◆ **Reading text**:
_ _ _ _ _ _ _

The Coral Reef Conservation Program provides financial awards (grants and cooperative agreements) to support conservation projects and scientific studies that benefit coral reef management across seven U.S. states and territories, the Caribbean, and the Pacific.

Each year, we strive to award at least $8 million in grants and cooperative agreements, which are matched by nonprofit organizations, academic institutions, regional fishery management councils, commercial entities, community groups, and state and territorial natural resource management agencies. All projects focus on the reduction of primary threats to coral reefs—global climate change, land-based sources of pollution, and unsustainable fishing practices— and coral reef restoration as outlined in the Coral Reef Conservation Program’s Strategic Plan. Funded projects also focus on priority coral reef regions and watersheds.


Program Highlight

Dr. Ruth Gates in her lab at the University of Hawaii

$500K Available for Innovative Coral Restoration Projects in Honor of Dr. Ruth Gates

This is the first funding opportunity under NOAA’s new Ruth Gates Coral Restoration Innovation Grants competition.

_ _ _ _ _ _ _

◆ **Exercise 1**: Using the coral reef funding text, mark each statement yes or no: (a) The program tries to award at least $8 million every year. (b) The Ruth Gates competition offers $1 million. (c) Unsustainable fishing practices are named as a primary threat to coral reefs. Quote the words that decide each one.
◆ **Exercise 2**: Pick up the coral reef funding text after its last sentence and continue it.

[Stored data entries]

_ _ _ _ _ _ _

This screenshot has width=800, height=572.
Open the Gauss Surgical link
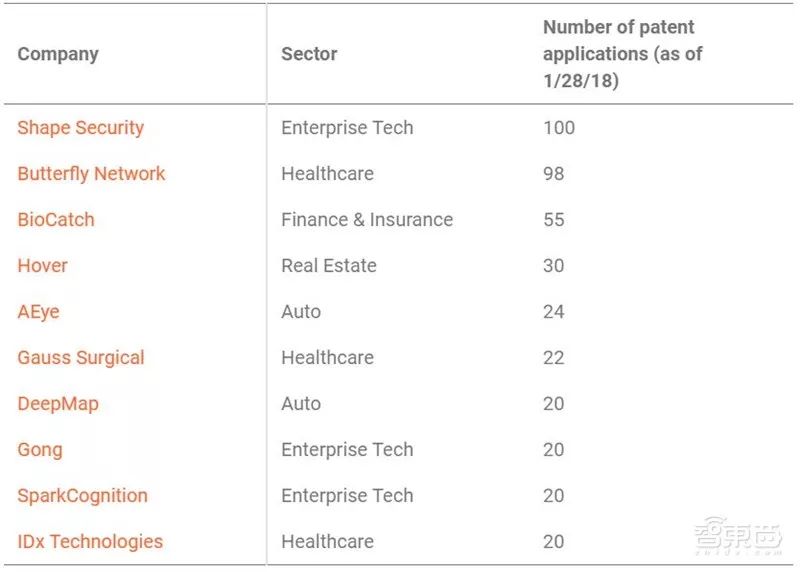(81, 358)
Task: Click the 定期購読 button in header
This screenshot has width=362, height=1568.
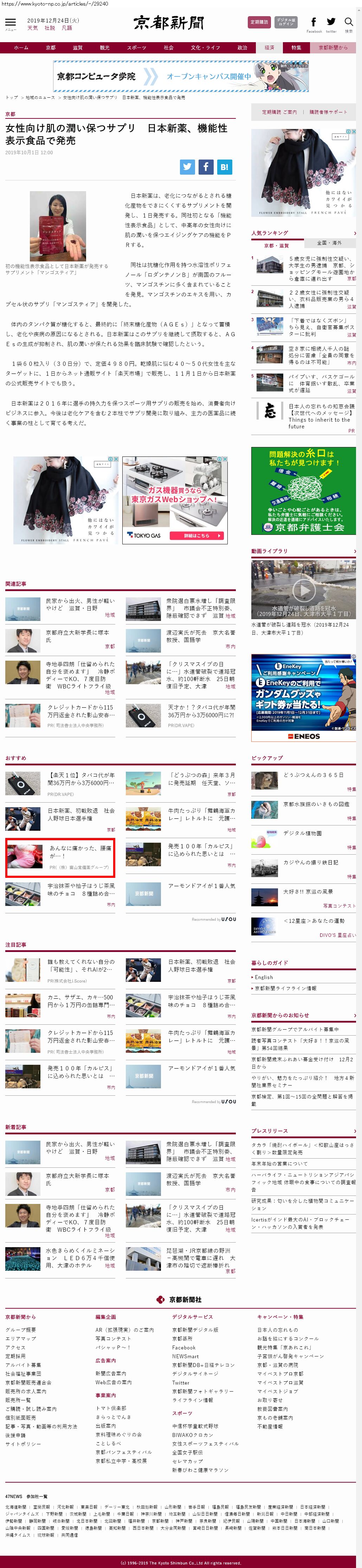Action: click(x=259, y=22)
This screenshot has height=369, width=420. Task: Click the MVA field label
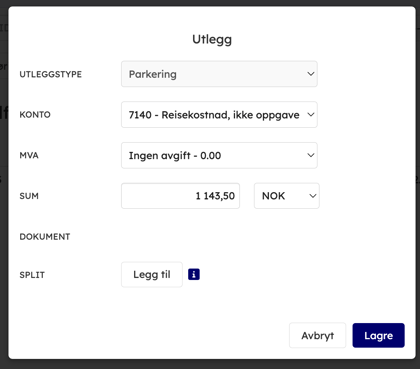[29, 155]
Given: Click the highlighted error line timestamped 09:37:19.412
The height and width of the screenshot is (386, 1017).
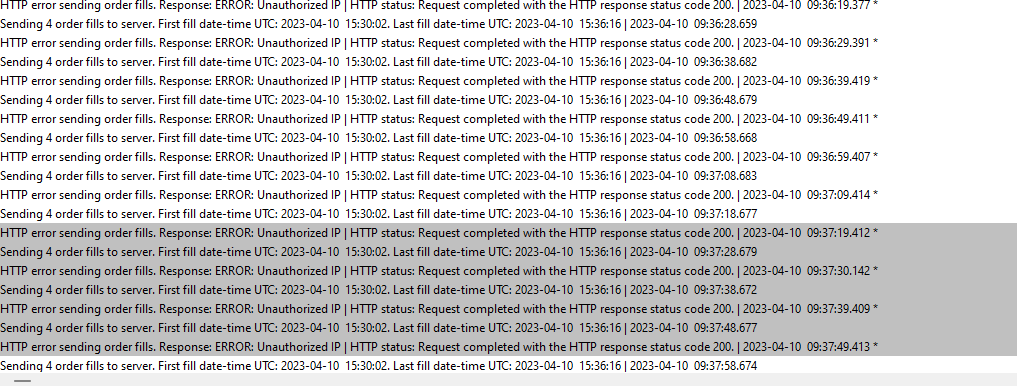Looking at the screenshot, I should [x=508, y=233].
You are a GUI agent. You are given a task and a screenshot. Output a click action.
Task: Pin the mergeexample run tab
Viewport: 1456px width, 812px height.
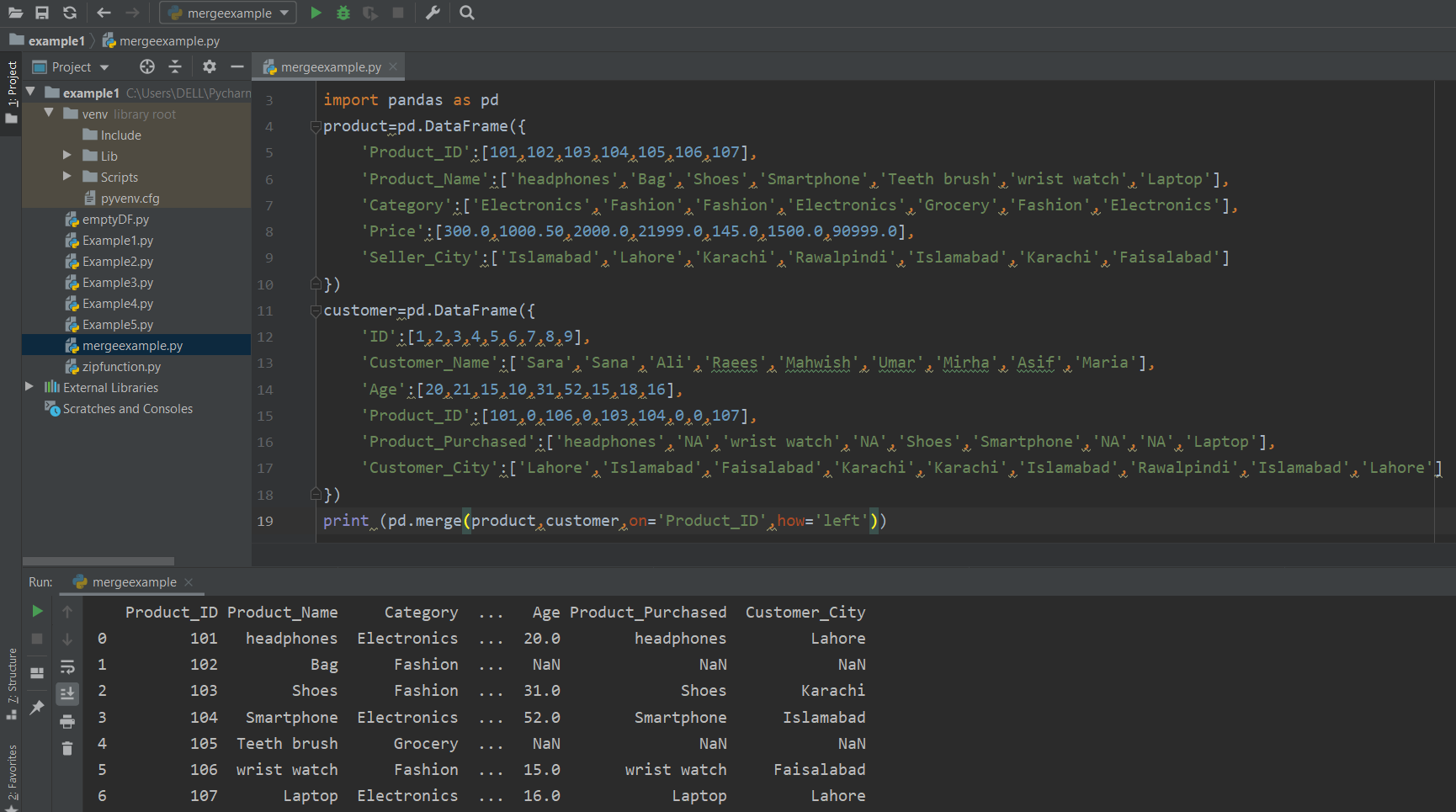[x=37, y=708]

_ _ _ _ _ _ _

◆ **Task answer 1**:
(a) Yes: "Each year, we strive to award at least $8 million in grants and cooperative agreements"
(b) No: "$500K Available for Innovative Coral Restoration Projects in Honor of Dr. Ruth Gates"
(c) Yes: "primary threats to coral reefs—global climate change, land-based sources of pollution, and unsustainable fishing practices"

◆ **Task answer 2**:
As part of our efforts to restore resilient coral ecosystems, NOAA is announcing the availability of approximately $500,000 in Ruth Gates Coral Restoration Innovation Grants funding for coral restoration awards in 2020. The competition is in direct response to the recently completed National Academies of Sciences, Engineering, and Medicine study on Interventions to Increase the Resilience of Coral Reefs.

Globally, coral reefs are rapidly declining in health. While some coral restoration efforts have been successful at a local level, the development of innovative interventions are needed to improve the efficiency and long-term effectiveness of coral restoration activities in order to restore resilient, genetically diverse, and reproductively viable coral populations at a larger scale.

This competition is a tribute to the work and life of Dr. Ruth Gates, Director of the Hawaii Institute of Marine Biology and a renowned coral researcher, and aims to build on her efforts to address the decline in coral reefs through innovative science and research.